Fathoming Trump’s Logic
| February 5, 2019(Director of National Intelligence Dan Coats. Photo: Saul Loeb/AFP)
In dealing with the various autocrats, kleptocrats, and ayatollahs who run rival nations, a little insanity can go a long way.
Both presidents Nixon and Reagan kept enemy nations off balance by promoting the theory that they were just volatile enough to press an itchy finger on the nuclear button. Much ink has been spilled on whether Trump is crazy like a fox, like Nixon and Reagan, or just plain crazy. Since this is the Rose Report and not Off the Couch, I will withhold judgment.
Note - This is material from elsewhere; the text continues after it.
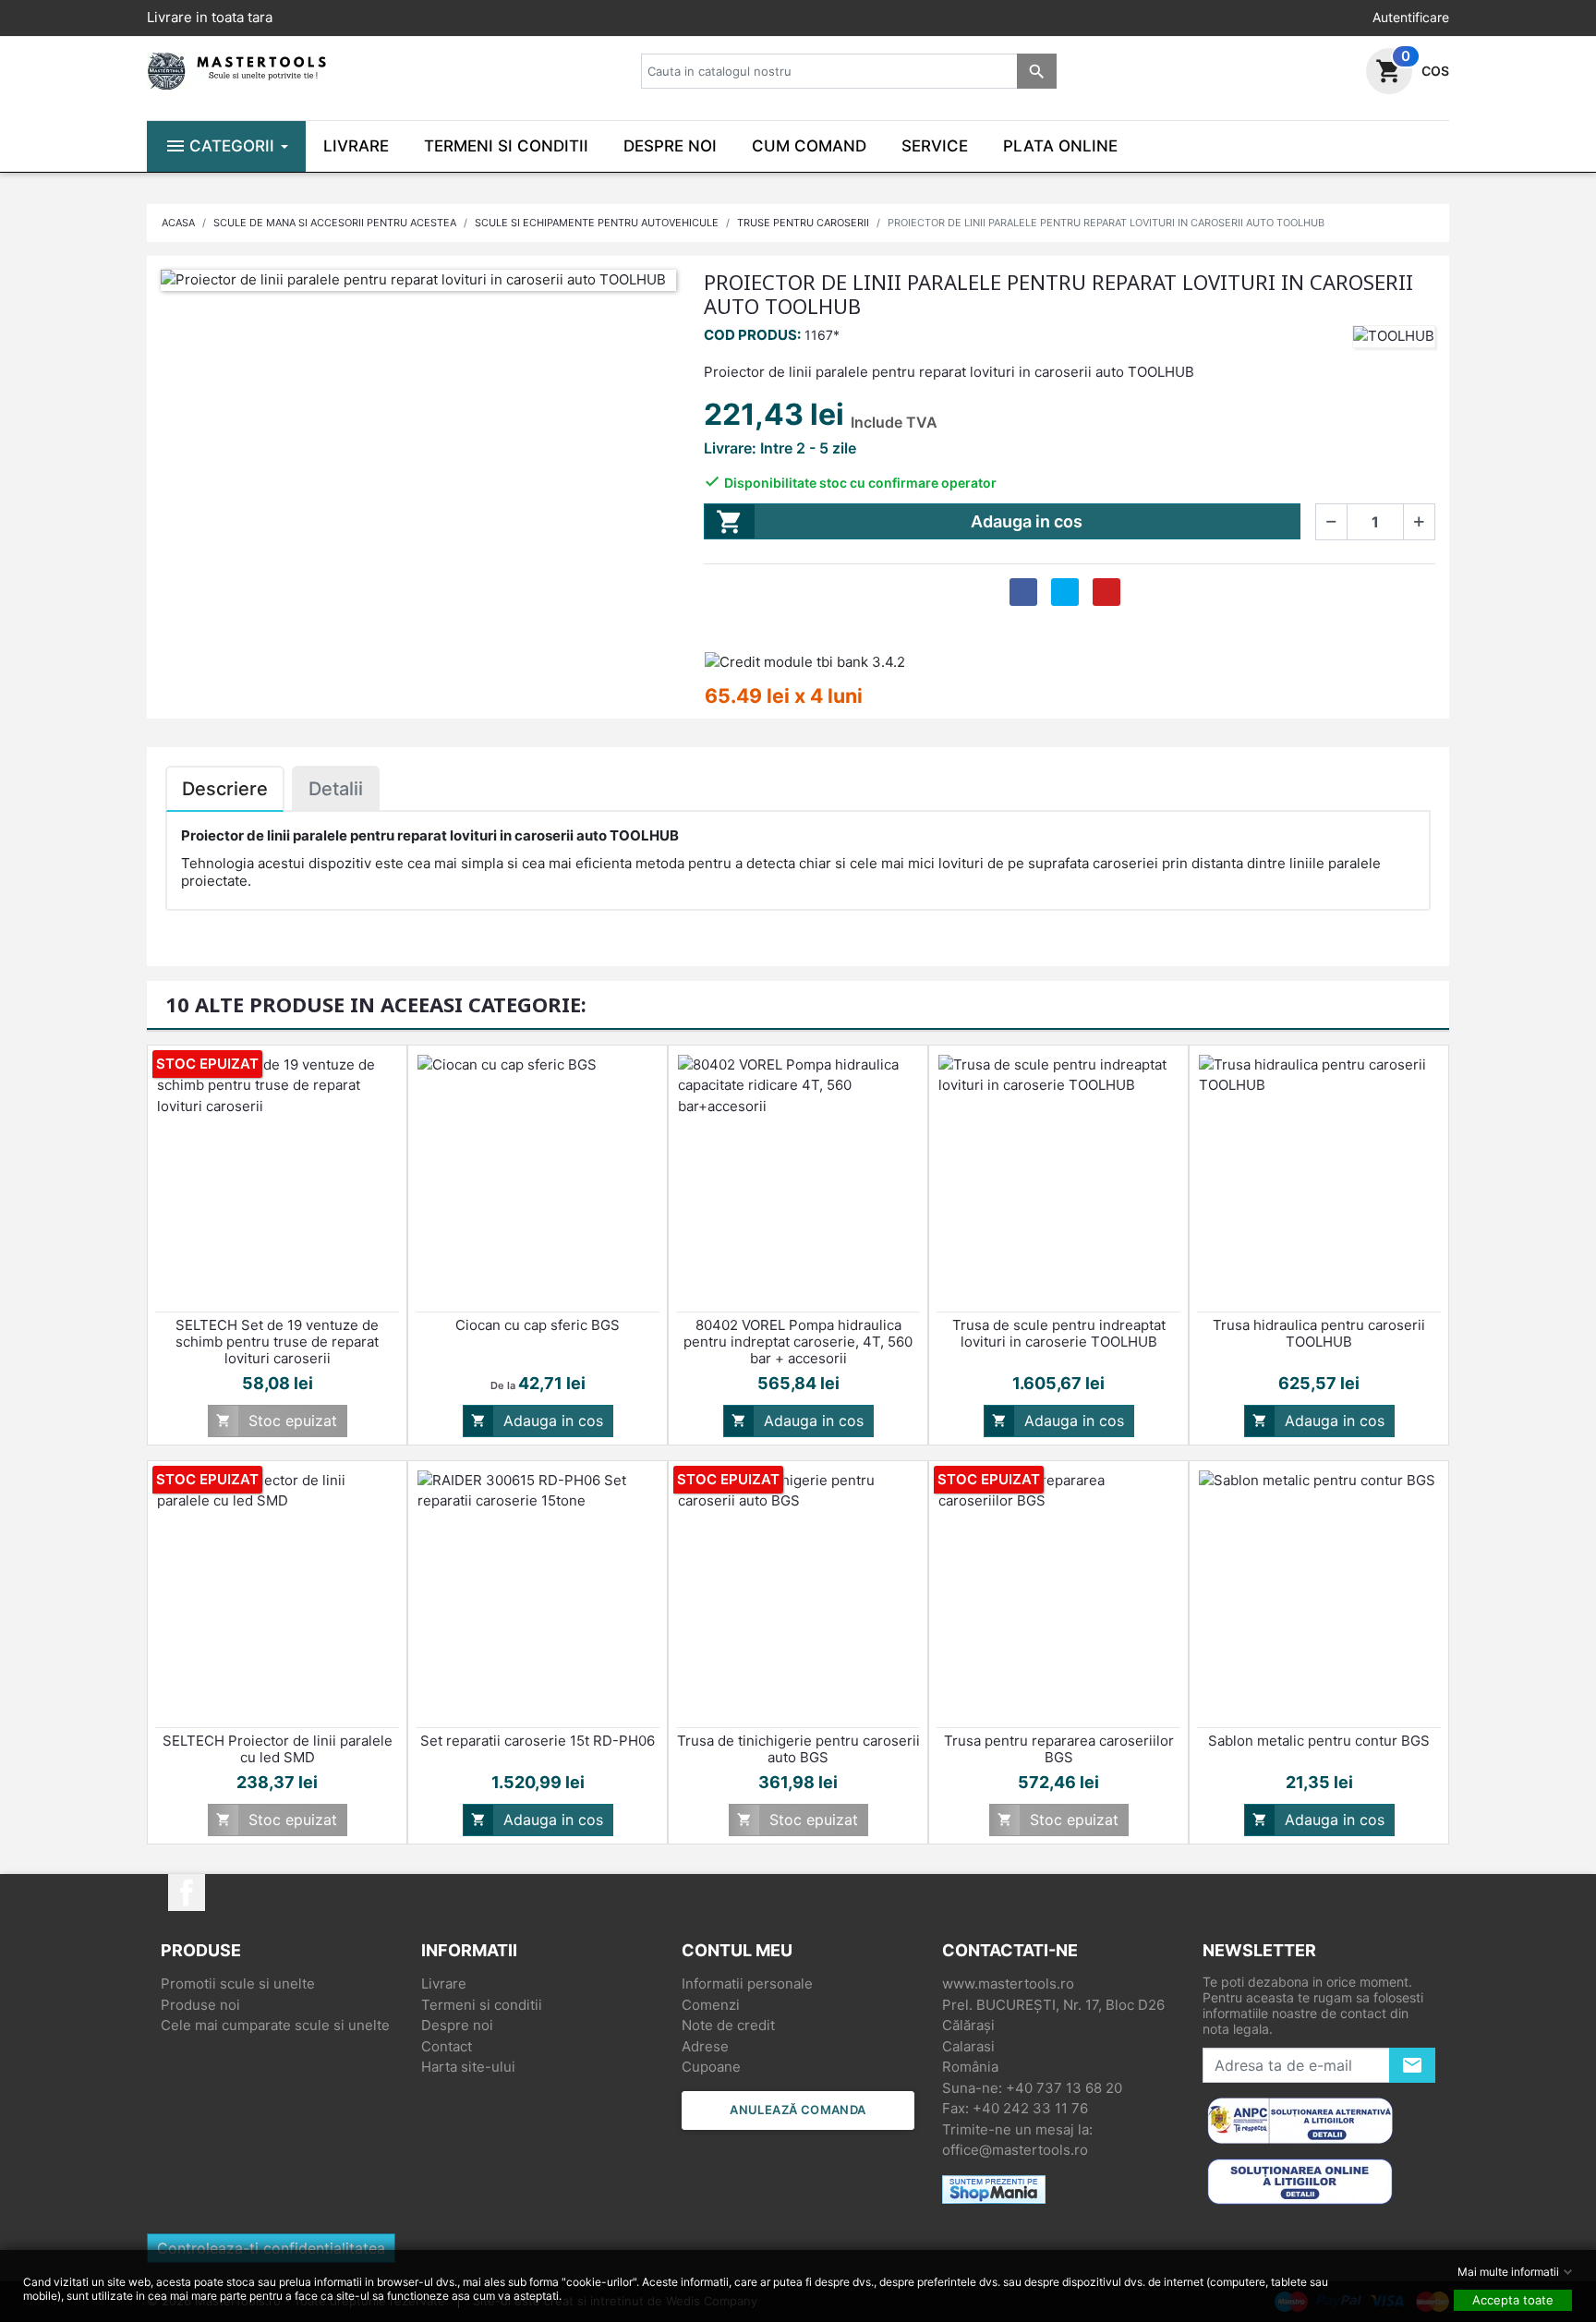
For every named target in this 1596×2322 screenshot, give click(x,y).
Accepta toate (1513, 2299)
But one clue that points to the idea that there is a method to Trump’s madness on China came from Director of National Intelligence Dan Coats. Presenting his agency’s annual threat assessment last Tuesday to the Senate Intelligence Committee, Coats placed China in the “Big Four” — a list that includes Russia, North Korea, and Iran — nations that all pose unique threats to the US and its partners.
Trump never hesitates to tweet his disagreements with the intelligence community when he has a gripe. When CIA director Gina Haspel opined that Iran just might be complying with the nuclear deal it signed during the Obama administration, Trump tweeted: “The Intelligence people seem to be extremely passive and naive when it comes to the dangers of Iran.” Trump also tweeted in opposition to Coats when he expressed a more pessimistic take on the chances that successful negotiations with Afghanistan would enable him to keep his promise to pull US troops from that country.
Trump had nothing to say about Coats on China, so at least on this occasion, what Trump didn’t say carries more weight than what he does say.